Dissertations, Theses, and Capstone Projects

Date of Degree

6-2022

Document Type

Dissertation

Degree Name

Ph.D.

Program

Biology

Advisor

Weigang Qiu

Committee Members

Christopher Blair

Mandë Holford

Michael J. Hickerson

Sherwood Casjens

Subject Categories

Bioinformatics | Evolution | Genomics | Other Immunology and Infectious Disease | Population Biology

Keywords

Comparative genomics, Microbial genome evolution, Lyme disease, SARS-CoV-2, Maximum antigen diversification, Centroid Algorithm

Abstract

We live in an era of emerging infectious diseases that are increasingly common, rapidly spreading, and gravely devastating. Lyme disease, caused by bacteria belonging to the genus Borreliella, is rapidly rising in the Northern Hemisphere because of geographic range expansion of both the tick vectors and the pathogens. Evolutionary comparative analysis of Borreliella genomes is a key to understanding the phylogeographic history and mechanisms of their global diversification. Moreover, genomic variations in Borreliella associated with human pathogenicity, e.g., at loci encoding cell-surface antigens interacting with the vertebrate hosts, have not been fully identified. Similarly, the ongoing COVID-19 pandemic, caused by severe acute respiratory syndrome coronavirus 2 (SARS-CoV-2) is bringing unprecedented loss of human lives and turmoil in global economic and social orders. While the genome of SARS-CoV-2 coronavirus causing the COVID-19 pandemic is rapidly evolving during the global pandemic, it is not clear how to distinguish the most consequential mutations, such as those associated with human virulence and immune escape, among the numerous genomic changes elsewhere.
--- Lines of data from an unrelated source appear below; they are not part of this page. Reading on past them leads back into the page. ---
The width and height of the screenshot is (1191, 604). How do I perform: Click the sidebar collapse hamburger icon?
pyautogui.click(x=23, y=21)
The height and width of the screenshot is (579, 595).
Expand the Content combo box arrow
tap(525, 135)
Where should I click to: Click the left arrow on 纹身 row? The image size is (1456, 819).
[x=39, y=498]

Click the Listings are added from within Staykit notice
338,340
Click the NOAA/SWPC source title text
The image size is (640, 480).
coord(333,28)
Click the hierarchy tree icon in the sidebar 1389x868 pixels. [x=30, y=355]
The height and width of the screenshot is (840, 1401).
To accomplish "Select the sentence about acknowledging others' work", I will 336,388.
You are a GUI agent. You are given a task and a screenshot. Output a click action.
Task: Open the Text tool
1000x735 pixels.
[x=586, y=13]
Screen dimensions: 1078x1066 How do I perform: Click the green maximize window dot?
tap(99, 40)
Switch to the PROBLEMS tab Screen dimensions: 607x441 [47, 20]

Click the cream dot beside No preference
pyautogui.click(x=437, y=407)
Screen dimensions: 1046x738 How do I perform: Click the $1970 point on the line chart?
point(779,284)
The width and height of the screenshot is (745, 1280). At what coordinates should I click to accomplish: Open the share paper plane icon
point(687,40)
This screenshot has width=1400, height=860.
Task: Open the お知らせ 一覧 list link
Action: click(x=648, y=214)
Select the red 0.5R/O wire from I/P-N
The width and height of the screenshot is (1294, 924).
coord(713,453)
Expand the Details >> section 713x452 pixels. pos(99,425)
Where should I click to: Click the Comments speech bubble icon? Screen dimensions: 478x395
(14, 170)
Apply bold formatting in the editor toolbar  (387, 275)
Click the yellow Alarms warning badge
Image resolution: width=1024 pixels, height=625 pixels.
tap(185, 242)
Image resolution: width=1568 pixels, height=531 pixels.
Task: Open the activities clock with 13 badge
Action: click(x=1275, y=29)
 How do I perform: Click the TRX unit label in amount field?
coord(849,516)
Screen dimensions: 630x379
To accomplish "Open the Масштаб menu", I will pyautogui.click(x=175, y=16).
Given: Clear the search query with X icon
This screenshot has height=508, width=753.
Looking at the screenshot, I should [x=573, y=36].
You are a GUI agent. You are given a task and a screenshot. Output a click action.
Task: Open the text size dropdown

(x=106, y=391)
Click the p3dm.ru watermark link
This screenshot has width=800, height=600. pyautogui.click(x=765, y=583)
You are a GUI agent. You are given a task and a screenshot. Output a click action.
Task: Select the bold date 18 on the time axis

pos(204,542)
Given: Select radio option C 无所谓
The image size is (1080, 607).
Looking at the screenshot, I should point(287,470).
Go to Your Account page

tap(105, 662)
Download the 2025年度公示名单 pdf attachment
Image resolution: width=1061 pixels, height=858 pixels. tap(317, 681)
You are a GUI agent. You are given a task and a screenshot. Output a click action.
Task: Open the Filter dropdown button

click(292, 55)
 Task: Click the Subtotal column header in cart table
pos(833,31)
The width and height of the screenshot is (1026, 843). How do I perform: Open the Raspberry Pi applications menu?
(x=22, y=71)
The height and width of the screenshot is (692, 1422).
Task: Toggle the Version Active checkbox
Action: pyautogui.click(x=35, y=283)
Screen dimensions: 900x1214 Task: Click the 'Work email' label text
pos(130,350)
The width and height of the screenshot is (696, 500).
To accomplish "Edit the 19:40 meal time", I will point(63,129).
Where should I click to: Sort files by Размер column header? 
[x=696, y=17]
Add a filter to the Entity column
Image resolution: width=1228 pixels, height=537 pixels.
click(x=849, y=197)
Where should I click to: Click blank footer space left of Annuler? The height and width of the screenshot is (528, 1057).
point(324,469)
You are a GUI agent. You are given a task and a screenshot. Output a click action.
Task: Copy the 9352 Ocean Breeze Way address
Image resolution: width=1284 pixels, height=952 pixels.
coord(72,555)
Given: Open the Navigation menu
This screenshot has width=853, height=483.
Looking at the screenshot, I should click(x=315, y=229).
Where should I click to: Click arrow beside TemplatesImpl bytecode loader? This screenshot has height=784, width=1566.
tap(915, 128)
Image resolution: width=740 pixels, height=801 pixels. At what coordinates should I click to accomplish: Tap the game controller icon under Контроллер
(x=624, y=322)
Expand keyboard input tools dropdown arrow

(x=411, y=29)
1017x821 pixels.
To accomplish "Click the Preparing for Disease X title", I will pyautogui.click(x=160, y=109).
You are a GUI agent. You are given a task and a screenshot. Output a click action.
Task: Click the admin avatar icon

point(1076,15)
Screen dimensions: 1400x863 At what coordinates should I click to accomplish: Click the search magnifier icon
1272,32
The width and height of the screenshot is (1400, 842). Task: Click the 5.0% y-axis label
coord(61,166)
By analyzing the genomic sequences of microbial pathogens in an evolutionary framework, I reconstructed biogeographic histories of Lyme disease pathogens. My studies identified that evolutionary mechanisms of SARS-CoV-2 genome diversification driven by natural selection including escape from host immunity. I also implemented novel evolution-informed strategies to combat pathogen diversification.

In chapter 1, I report forty-four newly completed genomes of nineteen Borreliella species from across the world, a comprehensive biogeographic history of their global diversification, and a highly dynamic and fluid plasmid composition and structure mediated by rapid gene duplication, losses, and translocation. In chapter 2, I show that Lyme disease-causing bacterium Borreliella burgdorferi produces an outer surface protein C (OspC) that displays high antigenicity specificity. To overcome the challenge of OspC antigenic diversity in the development of preventive clinical vaccine strategies, I report evolution-inspired designs of synthetic antigens that are more broadly reactive than the natural OspC variants. These synthetic evolutionary analogs of OspC showed promise as diagnostic and vaccine candidates against diverse pathogen strains coexisting in the endemic areas of Lyme disease in the United States. Our automated evolution-based computational design opens a novel path to combating other fast-evolving microbial pathogens as well.

In chapter 3, I report an evolutionary analysis of close to one million SARS-CoV-2 genomes and show that a key signature of human-adaptive mutations is their tendency to form clusters of shared allelic frequency trajectories over time. Furthermore, my colleagues and I have developed novel software tools including a database, a bioinformatics pipeline, a genome-evolution simulator, and a web interface to facilitate rapid identification of genomic signatures of viral adaptation to humans during the current and future viral outbreaks.

In combination, these chapters offer a comprehensive understanding of key drivers of adaptive genome evolution of two major microbial pathogens, provide a set of software tools and pipelines for analyzing microbial genome variability, and propose an evolution-based strategy to combat pathogen diversification.